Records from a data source
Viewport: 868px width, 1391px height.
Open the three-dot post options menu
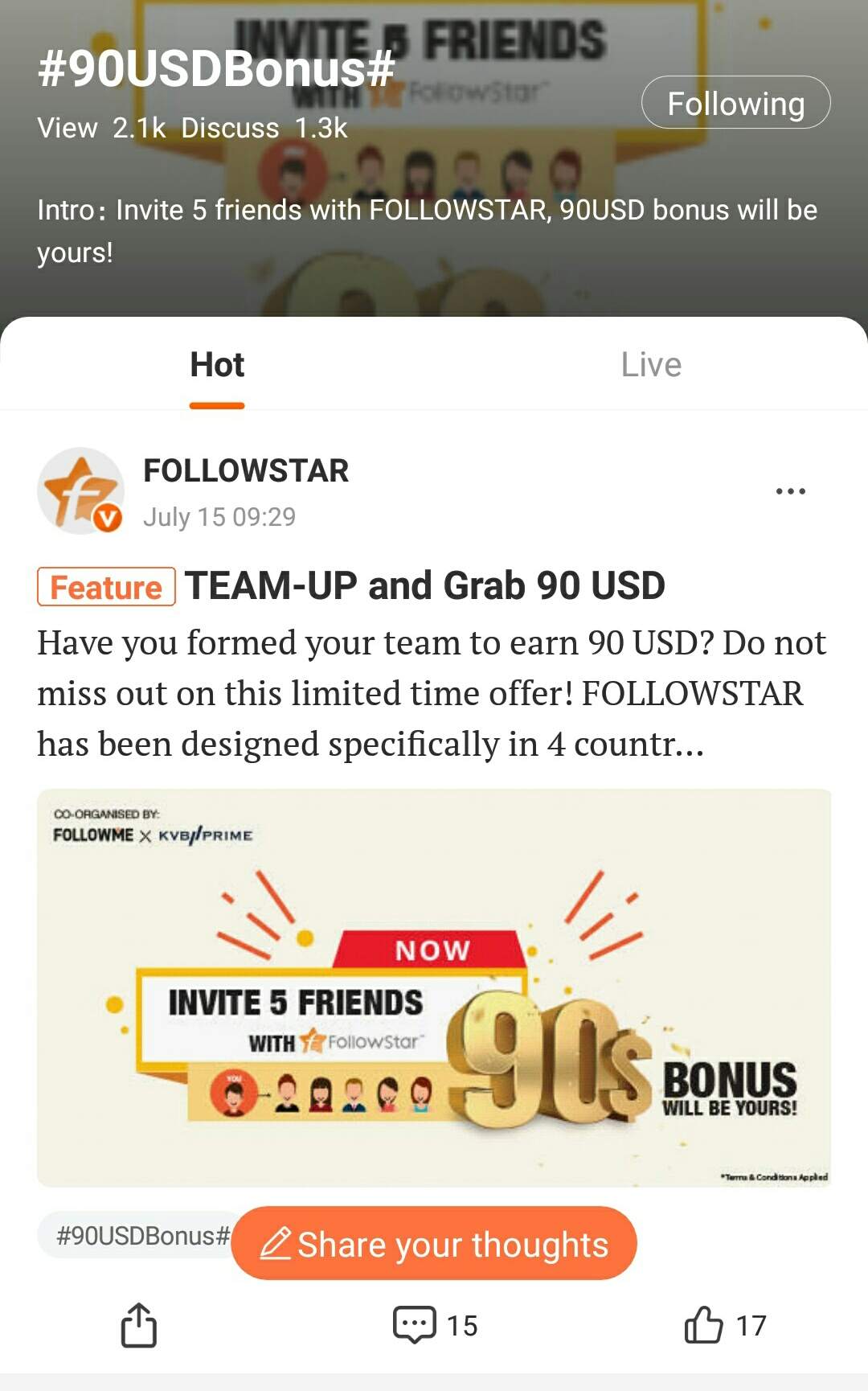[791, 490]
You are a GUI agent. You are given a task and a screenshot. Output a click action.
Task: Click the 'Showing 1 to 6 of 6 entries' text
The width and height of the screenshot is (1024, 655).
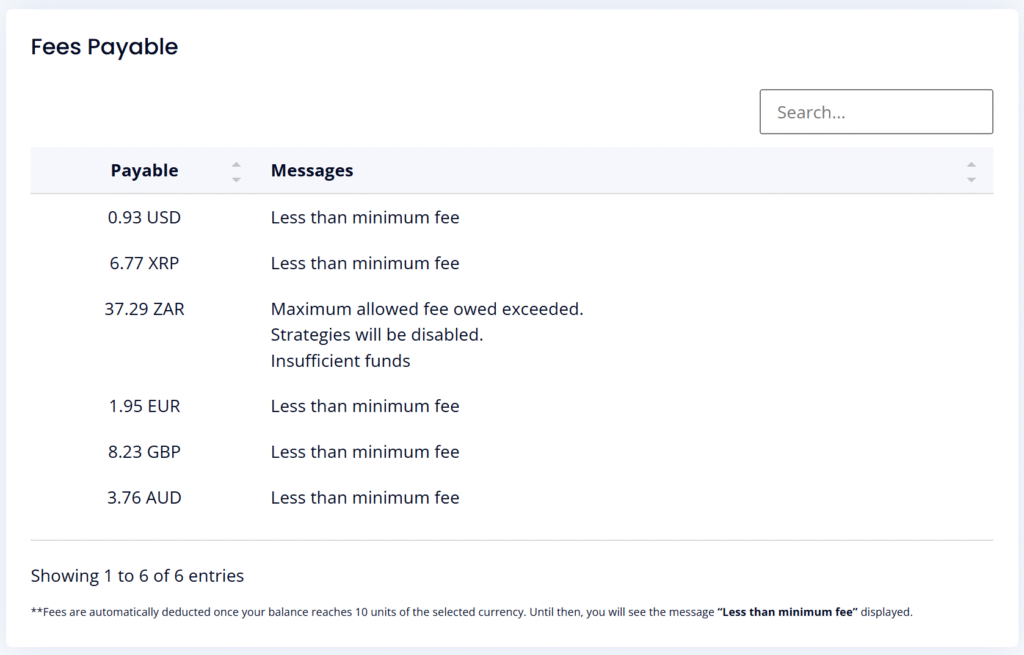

* Your task *
From the records given above, reproduce all text exactly and exclude each picture.

* Written response *
Viewport: 868px width, 1391px height.
Open the three-dot post options menu
[791, 490]
You are a GUI agent. You are given a task and a screenshot. Output a click action.
Task: Click the 'Showing 1 to 6 of 6 entries' text
The width and height of the screenshot is (1024, 655).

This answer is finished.